Prof. Su Hang is an associate research fellow in the Department of Computer Science and Technology at Tsinghua University and has been selected for the National "Ten Thousand Talents Plan" Young Top Talent program. His main research areas include robust machine learning and embodied decision-making. He has published over 100 papers in CCF-recommended A-class conferences and journals, with over 15,000 Google Scholar citations. He has been invited to serve as an editorial board member for top-tier artificial intelligence journals such as IEEE TPAMI and Artificial Intelligence, and chairs the IEEE Generative AI Security Working Group. He has received numerous academic awards, including the Wu Wenjun Artificial Intelligence Natural Science First Prize, the ICME Platinum Best Paper Award, the MICCAI Young Scientist Award, and the AVSS Best Paper Award. He has also led teams to win championships in several international academic competitions, such as the NeurIPS
2017 Adversarial Attack and Defense Challenge. Currently, he serves as an executive committee member of the Youth Working Committee of the China Society of Image and Graphics. He previously served as the Chair of the VALSE Executive AC Committee, Area Chair for NeurIPS 21, and Workshop Co-Chair for AAAI 22.
报告摘要 Abstract:
泛化能力不足是制约具身智能走出实验室、适应复杂真实环境的核心瓶颈。随着基础模型(Foundation Models)在语言与视觉领域取得突破,构建面向具身智能的基座模型,已成为推动其跨任务、跨平台迁移的关键路径。本报告围绕该主线,提出一套以数据驱动、能力演化为导向的系统性策略,依托“真实数据—仿真数据—视频数据”三类数据,分阶段推进具身基础模型在泛化能力上的逐步跃升。首先,我们从高质量的真实机器人数据出发,融合物理先验与跨本体的多模态扩散模型预训练,构建了统一的动作空间模型;在双臂操作任务中,该模型展现出强鲁棒性与良好的迁移性能,显著提升了对真实物理环境的适应能力与控制一致性。在此基础上,我们引入中等规模的仿真数据,基于 ManiBox 框架,提出边界框引导的策略蒸馏技术,有效缓解了仿真到现实(Sim2Real)的迁移鸿沟。最后,我们探索大规模、低结构的视频数据在弱监督场景下的潜力,设计融合扩散模型预训练与掩码动作建模机制的视频动作模型,推动从视觉输入到具身控制的跨模态知识迁移,进一步增强了模型的感知泛化能力与跨平台部署灵活性。总体来看,这一从“高质量小规模”到“低质量大规模”的数据演化路径,为具身基座模型能力的分层跃迁提供了系统支撑,进一步为其向通用化与工业化方向演进奠定了理论基础与技术路径。

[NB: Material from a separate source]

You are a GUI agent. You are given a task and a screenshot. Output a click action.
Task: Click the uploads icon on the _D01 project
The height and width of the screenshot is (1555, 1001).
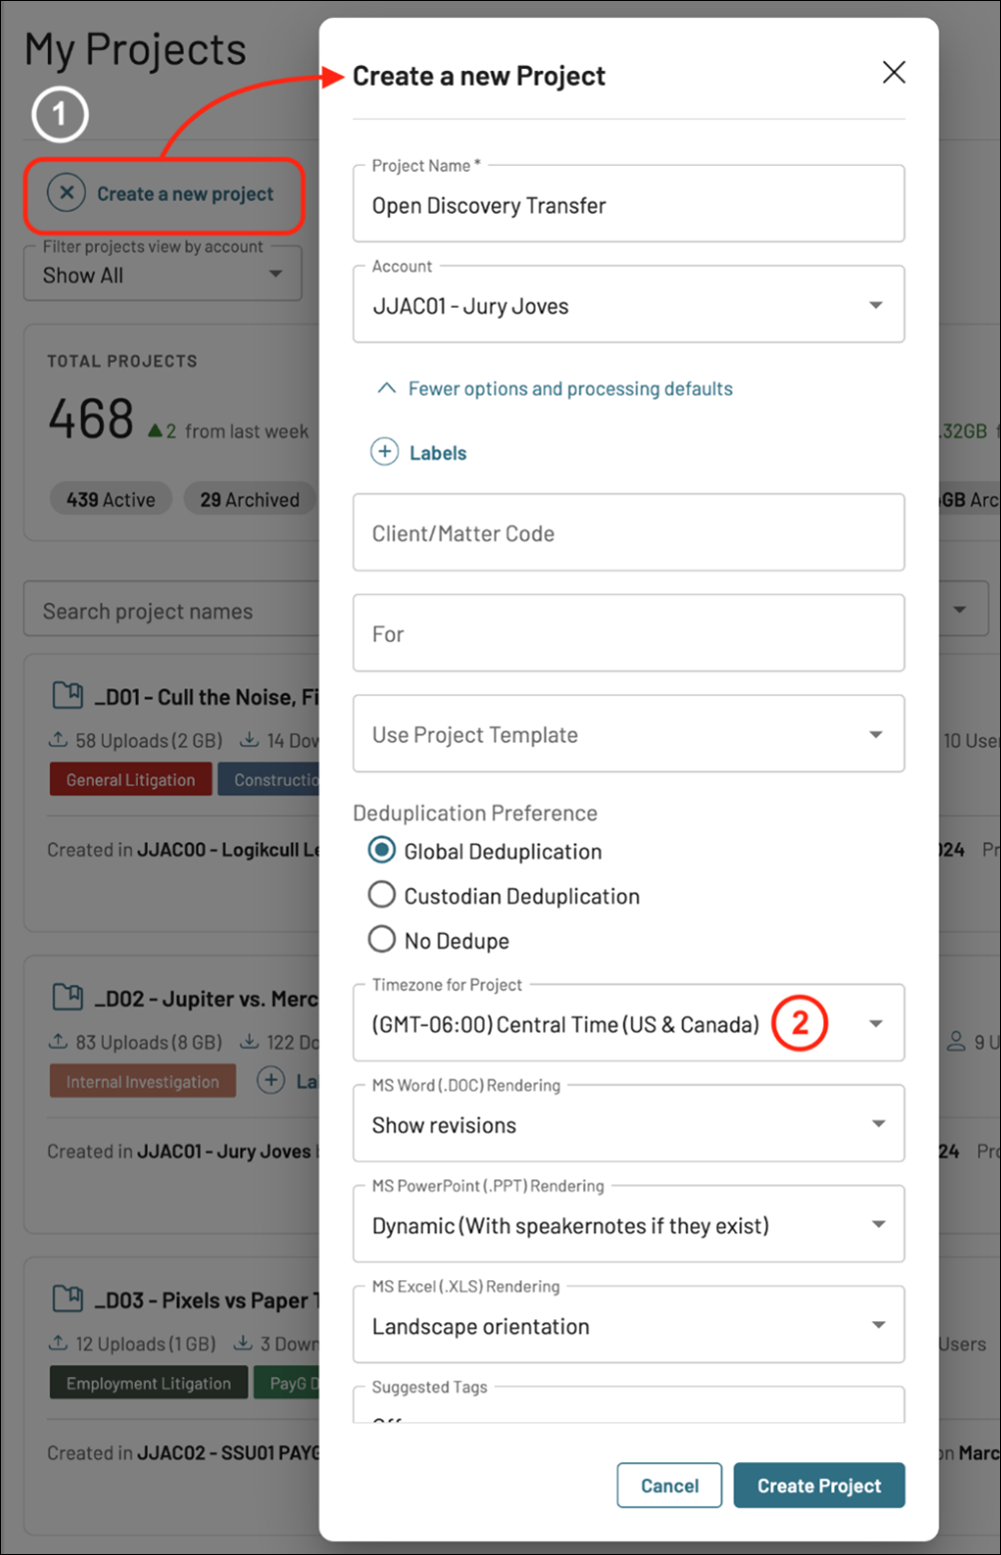(58, 740)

The lack of generalization ability is a core bottleneck preventing embodied intelligence from moving beyond the laboratory and adapting to complex real-world environments. With the breakthroughs of foundational models in language and vision, building foundational models for embodied intelligence has become a key pathway to enable cross-task and cross-platform transfer. This report focuses on this theme and proposes a systematic, data-driven, and capability-evolution-oriented strategy. Leveraging three types of data—real-world data, simulated data, and video data—we advance the step-by-step enhancement of the generalization capabilities of embodied foundational models in stages. First, starting from high-quality real-world robot data and integrating physical priors with cross-ontology multimodal diffusion model pre-training, we construct a unified action-space model. In dual-arm manipulation tasks, this model demonstrates strong robustness and excellent transfer performance, significantly improving adaptation to real-world physical environments and control consistency. Building on this, we introduce medium-scale simulated data and, based on the ManiBox framework, propose a bounding-box-guided policy distillation technique to effectively mitigate the Sim2Real transfer gap. Finally, we explore the potential of large-scale, low-structure video data in weakly supervised scenarios, designing a video-action model that combines diffusion model pre-training with masked action modeling. This drives cross-modal knowledge transfer from visual input to embodied control, further enhancing the model's perceptual generalization capabilities and cross-platform deployment flexibility. Overall, this evolutionary path from "high-quality, small-scale" to "low-quality, large-scale" data provides systematic support for the hierarchical advancement of embodied foundational model capabilities, laying a theoretical foundation and technical pathway for their evolution toward generalization and industrialization.